Carlo Giuseppe Merlo (5 November 1690 - 13 February 1760) was an Italian architect of the late-Baroque period.

== Biography ==

=== Early career ===
Born in Milan, he was a pupil of Francesco Bianchi, and from 1708 to 1716 trained in the College of Engineers and Architects in Milan. He worked in the local Lombard architectural tradition but incorporated late Baroque elements, reflecting architectural trends throughout Europe. His early works included the Oratory for the church of San Bernardino, Milan (1716; completed 1749), the completion of the parish church at Desio (1726–36) and the Villa Perego (c. 1740) at Inverigo, both near Milan. In 1731, he designed the main altar for the Sanctuary of the Blessed Virgin of Caravaggio. In the following years Merlo designed and directed the construction of the entryway stairs for Palazzo Litta, Milan (1738), and designed the Oratory of the Immacolata in Magenta, Lombardy (1740).

=== Milan Cathedral ===
His most important work was at the Cathedral of Milan. Following the rejection of plans by Luigi Vanvitelli, the cathedral chapter entrusted Merlo and Francesco Croce with the task of carrying out the new façade (plans; Milan, Biblioteca Ambrosiana). Merlo’s plans, prepared in 1745, proposed Gothic pilasters similar to those of the interior, replacing the twisted columns proposed by Vanvitelli. Work did not begin until 1765 but was completed under Croce’s supervision by 1769. Merlo also made proposals in 1759 for the great spire of the cathedral.

=== Other works ===
During his years of association with the cathedral Merlo also designed the façade of Sant'Andrea Apostolo (1745) at Pioltello, which incorporated vegetable motifs on the volutes connecting the upper and lower storeys, and the elaborate patterned marble high altar (1759) of San Sebastiano. He was a member of the Accademia dei Trasformati, Milan, and left two printed works on hydraulics as well as several manuscript studies, one of which was on curves. This interest in curvilinear form derived from Guarino Guarini and was reflected in his elliptical ground-plan for Santa Giuliana at Caponago (1742), where the interior is planned as a series of free-flowing lines articulated with free-standing Ionic columns and Ionic pilasters.

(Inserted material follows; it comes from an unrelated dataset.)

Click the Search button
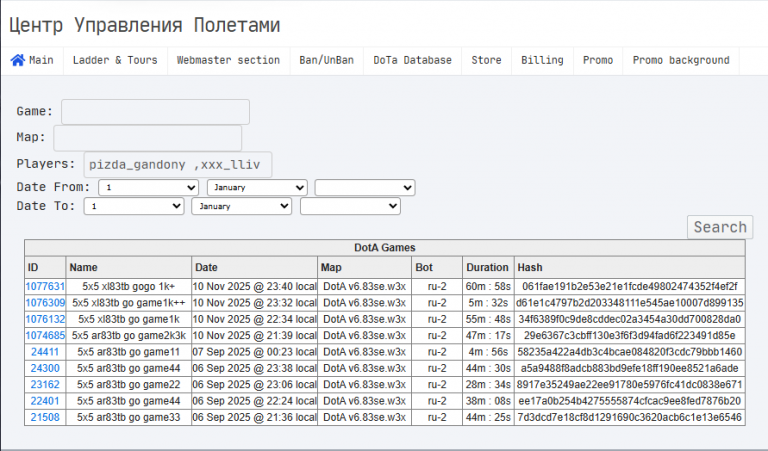 [x=720, y=227]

In conjunction with Giulio Galliori Merlo designed the ephemeral decorative car used to translate the body of St. Charles Borromeo. Again with Galliori he designed the cupola of the Sanctuary of the Blessed Virgin of the Sorrows, Rho. He helped raise the belltower for the parochial church of Olginate. He also helped design a house for the poor and jail.